───── TEXTE D'ÉTUDE ─────

Face à ces défis, se pose la question de l’accompagnement. Dans la maladie d’Alzheimer, de nombreuses propositions existent et, durant le parcours de soin, le diagnostic est un moment stratégique. C’est une crise douloureuse, mais une crise où le patient et le proche sont portés par des attentes importantes à l’égard des professionnels. Si un accompagnement doit être initié, c’est précocement, au décours de ce diagnostic.
À cette étape, il est possible de travailler sur le risque de rétrécissement des activités face à la maladie et aux angoisses, le contrôle qui envahit la relation, la centration sur la maladie au détriment de la relation et la centration sur le devoir d’être un bon aidant au détriment du lien. Il ne suffit toutefois pas de lister les défis, de penser à un dispositif et un temps adapté, de proposer des axes d’accompagnement, encore faut-il que les proches puissent s’emparer de ce type de proposition… Or, c’est loin d’être systématique.

───── LIGNES FOURNIES ─────

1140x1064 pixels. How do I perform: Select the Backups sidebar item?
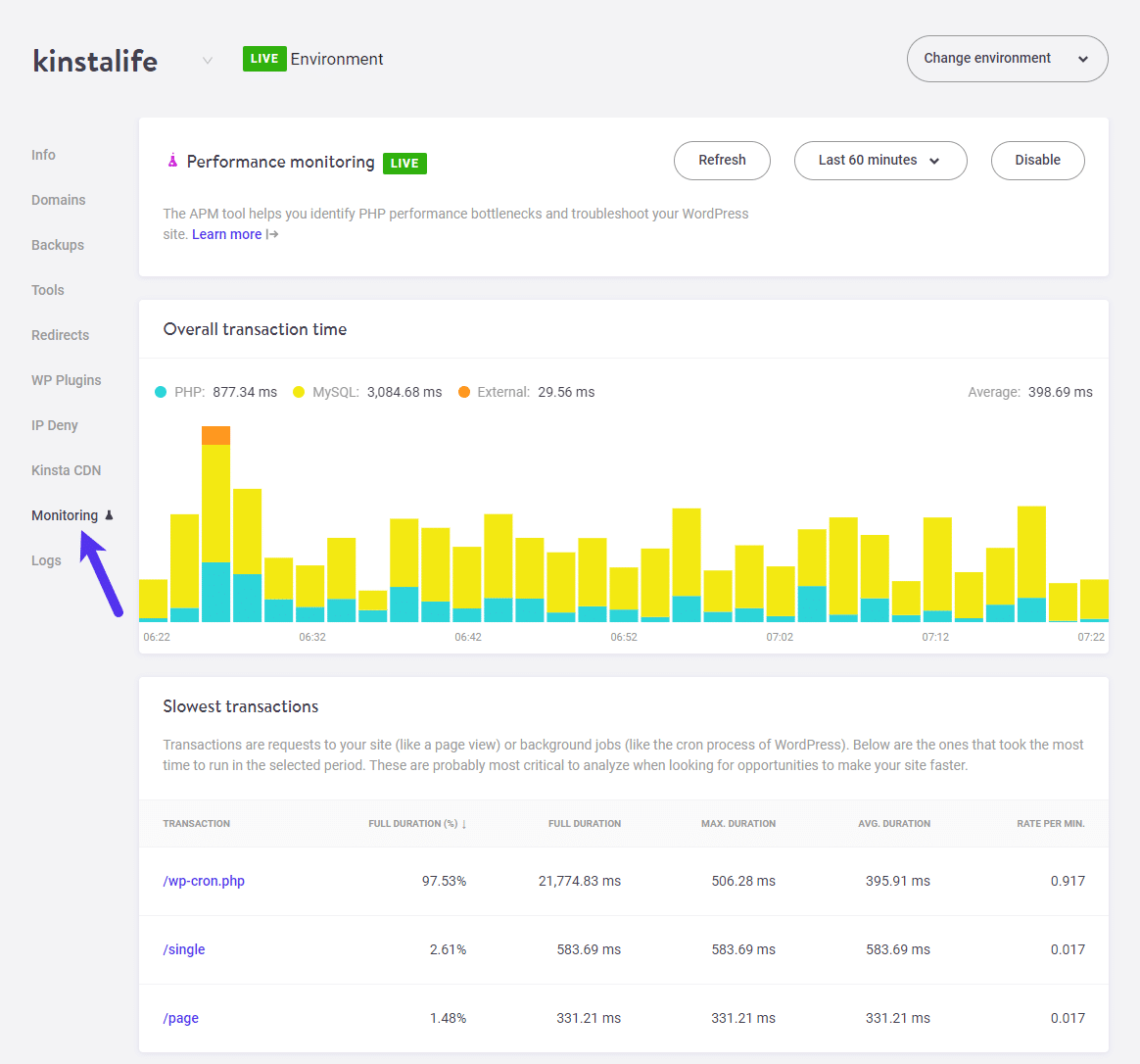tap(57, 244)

─────
───── LIGNES FOURNIES ─────

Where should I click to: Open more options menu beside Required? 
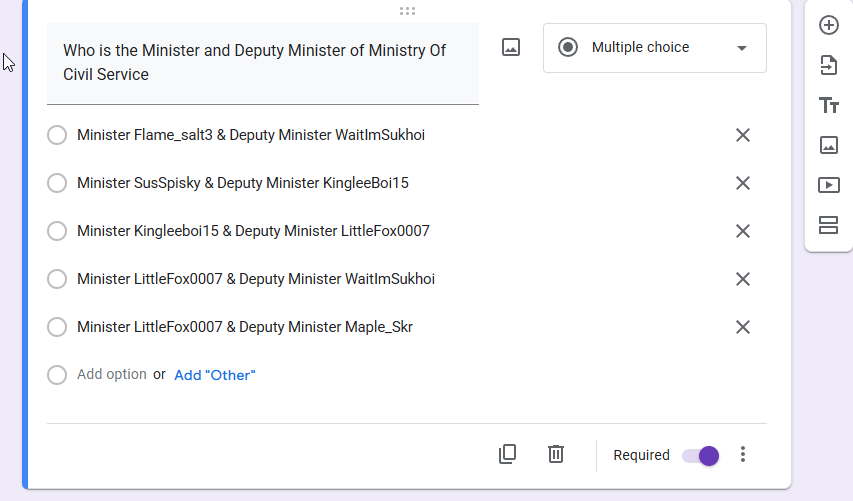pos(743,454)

─────

EXERCICES À RÉALISER ::
- 1) Répondez aux questions suivantes à partir du texte sur l'accompagnement dans la maladie d'Alzheimer.
(a) Quel moment du parcours de soin ce texte qualifie-t-il de stratégique ?
(b) À quel moment un accompagnement doit-il être initié, s'il doit l'être ?
(c) Qu'est-ce qui, selon ce texte, est loin d'être systématique ?
- 2) Restituez à l'identique le passage du texte sur l'accompagnement dans la maladie d'Alzheimer qui s'ouvre sur les mots contenant « À cette étape, il » et se referme sur « loin d’être systématique. ».

RÉPONSES PAR EXERCICE ::
- 1)
(a) Le diagnostic.
(b) Précocement, au décours du diagnostic.
(c) Que les proches puissent s'emparer de ce type de proposition.

- 2)
À cette étape, il est possible de travailler sur le risque de rétrécissement des activités face à la maladie et aux angoisses, le contrôle qui envahit la relation, la centration sur la maladie au détriment de la relation et la centration sur le devoir d’être un bon aidant au détriment du lien. Il ne suffit toutefois pas de lister les défis, de penser à un dispositif et un temps adapté, de proposer des axes d’accompagnement, encore faut-il que les proches puissent s’emparer de ce type de proposition… Or, c’est loin d’être systématique.